EDITOR’S DESK: Paying in change: a telling trend

Published: Wednesday, February 5, 2014 at 12:00 PM.

I met Deborah Reynolds-Nash on Friday afternoon when most of our news team had left the building for a well-deserved break from non-stop reporting on the winter storm.

Renee, our editorial assistant, and I were tying up loose ends, posting stories on the web and preparing for the next week's production.

That was when Melissa, our media sales consultant, peeked in my office and said, "There's someone here to see you. She has a complaint."

That's unusual, I thought. But I took deep breaths, headed toward the reception area and braced myself for the unknown. As it happened, the complaint had to do with a power bill. I sat down to listen to Deborah's story, about how she felt she was overcharged and how she brought $223 in pennies to Crestview's Gulf Power office.

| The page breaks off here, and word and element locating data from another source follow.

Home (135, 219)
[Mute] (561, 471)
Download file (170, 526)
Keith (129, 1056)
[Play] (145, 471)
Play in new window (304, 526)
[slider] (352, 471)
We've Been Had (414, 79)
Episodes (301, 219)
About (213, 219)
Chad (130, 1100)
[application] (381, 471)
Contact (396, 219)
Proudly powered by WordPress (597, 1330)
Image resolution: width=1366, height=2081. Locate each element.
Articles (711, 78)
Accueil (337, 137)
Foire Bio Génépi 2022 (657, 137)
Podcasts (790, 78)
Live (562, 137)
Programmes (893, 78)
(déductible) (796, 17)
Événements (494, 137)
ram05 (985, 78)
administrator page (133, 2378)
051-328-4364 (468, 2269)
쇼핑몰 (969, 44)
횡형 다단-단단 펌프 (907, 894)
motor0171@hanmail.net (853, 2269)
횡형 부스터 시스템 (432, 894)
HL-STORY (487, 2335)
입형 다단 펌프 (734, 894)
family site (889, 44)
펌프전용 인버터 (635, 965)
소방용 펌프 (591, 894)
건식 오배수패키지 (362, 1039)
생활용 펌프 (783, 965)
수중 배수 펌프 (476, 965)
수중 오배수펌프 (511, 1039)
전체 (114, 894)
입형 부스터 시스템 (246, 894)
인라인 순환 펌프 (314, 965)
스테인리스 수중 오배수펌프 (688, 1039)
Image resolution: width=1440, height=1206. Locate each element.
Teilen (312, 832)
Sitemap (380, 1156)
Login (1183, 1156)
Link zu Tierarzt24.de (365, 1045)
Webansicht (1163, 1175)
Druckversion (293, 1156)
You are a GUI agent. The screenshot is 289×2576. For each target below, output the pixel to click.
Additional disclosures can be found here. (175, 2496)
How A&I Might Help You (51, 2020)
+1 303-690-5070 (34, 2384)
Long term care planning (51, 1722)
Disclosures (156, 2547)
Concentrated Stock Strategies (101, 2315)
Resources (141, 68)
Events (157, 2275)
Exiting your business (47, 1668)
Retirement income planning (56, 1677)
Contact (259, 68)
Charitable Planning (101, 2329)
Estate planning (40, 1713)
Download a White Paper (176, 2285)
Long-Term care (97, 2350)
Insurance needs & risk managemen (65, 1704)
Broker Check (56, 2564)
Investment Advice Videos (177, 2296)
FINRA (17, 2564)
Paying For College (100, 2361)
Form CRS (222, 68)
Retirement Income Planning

She wondered if she could write a letter to the editor or somehow express a grievance in the News Bulletin.

Anyone who knows me knows I try to tell it like it is. I'll tell you, "I'm human — perfectionist to a fault but prone to error," which I think is more respectable than filibustering for years before issuing a correction about something minimal. Similarly, I'll tell you, respectfully, what I think of your story.

"This is an unusual story — and I'd like to tell it," I told Deborah. "But I don't think this is a problem-with-Gulf-Power story. They have the right to set and change their business practices. I believe this story is much larger than that. It tells of the struggles many people are experiencing in this economy."